── Exercise input

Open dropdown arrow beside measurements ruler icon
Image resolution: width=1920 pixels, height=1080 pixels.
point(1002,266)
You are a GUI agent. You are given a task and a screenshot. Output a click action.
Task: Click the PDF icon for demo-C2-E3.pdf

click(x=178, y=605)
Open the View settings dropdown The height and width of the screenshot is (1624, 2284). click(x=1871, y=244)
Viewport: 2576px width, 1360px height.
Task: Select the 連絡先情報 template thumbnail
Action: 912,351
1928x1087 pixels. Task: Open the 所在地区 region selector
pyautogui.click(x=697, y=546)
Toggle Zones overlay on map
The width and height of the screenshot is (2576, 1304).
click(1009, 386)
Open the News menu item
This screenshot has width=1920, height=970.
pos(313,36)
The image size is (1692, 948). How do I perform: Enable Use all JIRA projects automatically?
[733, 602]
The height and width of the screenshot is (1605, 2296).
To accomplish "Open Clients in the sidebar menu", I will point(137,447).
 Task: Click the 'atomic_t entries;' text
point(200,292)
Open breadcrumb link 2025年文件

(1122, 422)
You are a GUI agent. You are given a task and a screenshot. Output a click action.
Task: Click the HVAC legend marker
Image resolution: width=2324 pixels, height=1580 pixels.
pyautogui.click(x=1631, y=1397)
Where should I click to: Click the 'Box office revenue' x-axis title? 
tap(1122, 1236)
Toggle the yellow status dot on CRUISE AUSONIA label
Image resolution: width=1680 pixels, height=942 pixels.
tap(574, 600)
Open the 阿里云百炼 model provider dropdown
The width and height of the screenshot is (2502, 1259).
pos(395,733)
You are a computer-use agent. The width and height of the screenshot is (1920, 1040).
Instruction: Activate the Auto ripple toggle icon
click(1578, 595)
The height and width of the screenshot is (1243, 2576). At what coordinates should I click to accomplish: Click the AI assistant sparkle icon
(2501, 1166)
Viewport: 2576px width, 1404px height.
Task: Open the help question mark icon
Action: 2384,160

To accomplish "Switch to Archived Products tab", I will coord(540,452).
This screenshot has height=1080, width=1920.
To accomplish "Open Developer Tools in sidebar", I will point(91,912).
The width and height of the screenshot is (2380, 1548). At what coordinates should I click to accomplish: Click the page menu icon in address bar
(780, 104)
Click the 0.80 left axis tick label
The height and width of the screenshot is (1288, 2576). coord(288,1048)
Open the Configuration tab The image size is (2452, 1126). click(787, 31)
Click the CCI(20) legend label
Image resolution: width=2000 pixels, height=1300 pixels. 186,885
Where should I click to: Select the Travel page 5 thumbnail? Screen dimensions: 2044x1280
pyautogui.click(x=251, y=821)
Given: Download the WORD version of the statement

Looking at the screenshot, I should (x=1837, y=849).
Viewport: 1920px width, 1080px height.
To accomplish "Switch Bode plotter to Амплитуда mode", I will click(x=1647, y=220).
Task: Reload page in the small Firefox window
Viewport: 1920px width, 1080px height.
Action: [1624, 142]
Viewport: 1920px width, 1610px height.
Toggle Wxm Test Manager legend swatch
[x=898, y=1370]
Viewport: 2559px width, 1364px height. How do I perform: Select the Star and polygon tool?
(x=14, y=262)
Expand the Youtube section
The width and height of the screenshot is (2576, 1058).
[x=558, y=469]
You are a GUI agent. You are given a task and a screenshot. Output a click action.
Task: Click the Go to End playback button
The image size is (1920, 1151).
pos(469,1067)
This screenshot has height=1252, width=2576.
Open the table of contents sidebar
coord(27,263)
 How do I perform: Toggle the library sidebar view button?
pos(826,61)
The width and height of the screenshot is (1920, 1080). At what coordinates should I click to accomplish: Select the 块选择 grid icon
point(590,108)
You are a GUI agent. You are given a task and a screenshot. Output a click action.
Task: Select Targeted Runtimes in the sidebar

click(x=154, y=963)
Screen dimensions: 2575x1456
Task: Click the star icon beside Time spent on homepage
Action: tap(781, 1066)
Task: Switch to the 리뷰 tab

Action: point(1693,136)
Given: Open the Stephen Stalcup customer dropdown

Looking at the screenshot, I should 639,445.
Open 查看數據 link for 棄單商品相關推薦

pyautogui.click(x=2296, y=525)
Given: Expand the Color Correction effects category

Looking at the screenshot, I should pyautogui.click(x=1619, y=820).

────

All lines of the records above with the word "will" in them are to be copied.

To accomplish "Open Clients in the sidebar menu", I will point(137,447).
To accomplish "Switch to Archived Products tab", I will coord(540,452).
To accomplish "Open Developer Tools in sidebar", I will point(91,912).
To accomplish "Switch Bode plotter to Амплитуда mode", I will click(x=1647, y=220).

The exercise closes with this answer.